Flunisolide (AeroBid)
May decrease number and activity of inflammatory cells, resulting in decreased nasal inflammation.
Fluticasone propionate (Flonase)
May decrease number and activity of inflammatory cells, resulting in decreased nasal inflammation.
Fluticasone furoate (Veramyst)
Intranasal corticosteroid. Indicated for seasonal and perennial allergic rhinitis. Relieves nasal symptoms associated with allergic rhinitis. Has also demonstrated improvement in allergic eye symptoms. Contains 27.5 mcg/spray.
Mometasone (Nasonex)
May decrease number and activity of inflammatory cells, resulting in decreased nasal inflammation. Demonstrated no mineralocorticoid, androgenic, antiandrogenic, or estrogenic activity in preclinical trials. Decreases rhinovirus-induced up-regulation in respiratory epithelial cells and modulate pretranscriptional mechanisms. Reduces intraepithelial eosinophilia and inflammatory cell infiltration (eg, eosinophils, lymphocytes, monocytes, neutrophils, plasma cells).
Triamcinolone inhaled (Nasacort AQ)
May decrease number and activity of inflammatory cells, resulting in decreased nasal inflammation.
Intranasal decongestants
Class Summary
Decongestants are effective for short-term symptom control. They decrease nasal discharge and congestion and are available without a prescription. The 2 medications in this group are oxymetazoline hydrochloride (Afrin) and ipratropium bromide (Atrovent). Oxymetazoline hydrochloride is an addictive medication that is effective in shrinking nasal membranes and is not recommended for long-term use. Use of oxymetazoline hydrochloride for more than 7-10 d is habit forming. Patients can be addicted for years at a time. Addiction is termed rhinitis medicamentosa.
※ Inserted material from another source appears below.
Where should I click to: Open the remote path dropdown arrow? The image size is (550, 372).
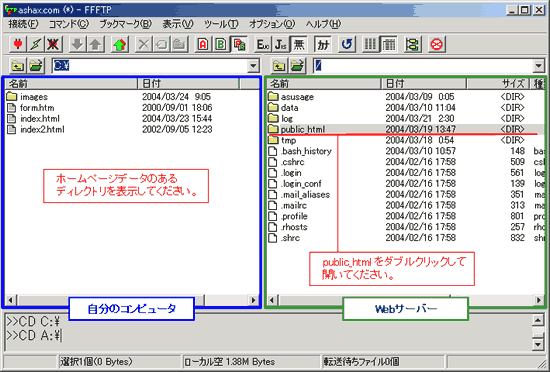click(539, 66)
Ipratropium bromide can be used for a prolonged period of time.
Ipratropium bromide 0.03% or 0.06% (Atrovent)
Anticholinergic used for reducing rhinorrhea in patients with AR or vasomotor rhinitis. An excellent medication for decreasing rhinitis. Nonaddictive and lasts for 12 hours. Does not shrink the nasal mucosa, but inhibits secretion that causes rhinitis. Used alone or in conjunction with other medications.
Intranasal mast cell stabilizers
Class Summary
These are effective therapy for AR in approximately 70-80% of patients. They produce mast cell stabilization and antiallergic effects by inhibiting mast cell degranulation. They have no direct anti-inflammatory or antihistaminic effects and minimal bronchodilator effects. They are effective for prophylaxis. They also clean out antigens mechanically, similar to saline. These products are now available over the counter.
Cromolyn sodium (Nasalcrom)
Used on a daily basis for seasonal or perennial AR. Significant effect may not be seen for 4-7 d. Administer just before exposure in patients with isolated and predictable periods of exposure (eg, animal allergy, occupational allergy). Generally less effective than nasal corticosteroids. Protective effect lasts 4-8 h; thus, frequent dosing is necessary. If desired, may be used with other medicines, including other allergy medicines.
Antileukotrienes
Class Summary
Montelukast has been approved as monotherapy for allergic rhinitis. It has been shown to be most effective in patients in whom significant congestion is a primary complaint. It has also been shown to work as adjunctive therapy with present second-generation antihistamines to provide greater relief of symptoms than antihistamines alone. It is beneficial in patients with symptoms in whom present antihistamines are not adequate. A study has shown a combination with cetirizine is as effective as an intranasal corticosteroid. Antileukotriene can also be added to the treatment plan in patients receiving antihistamines and intranasal therapy.
Montelukast (Singulair)
Inhibits airway cysteinyl leukotriene receptors. Because these receptors are found throughout the airway, the medication can mediate the effect in the upper and lower airway.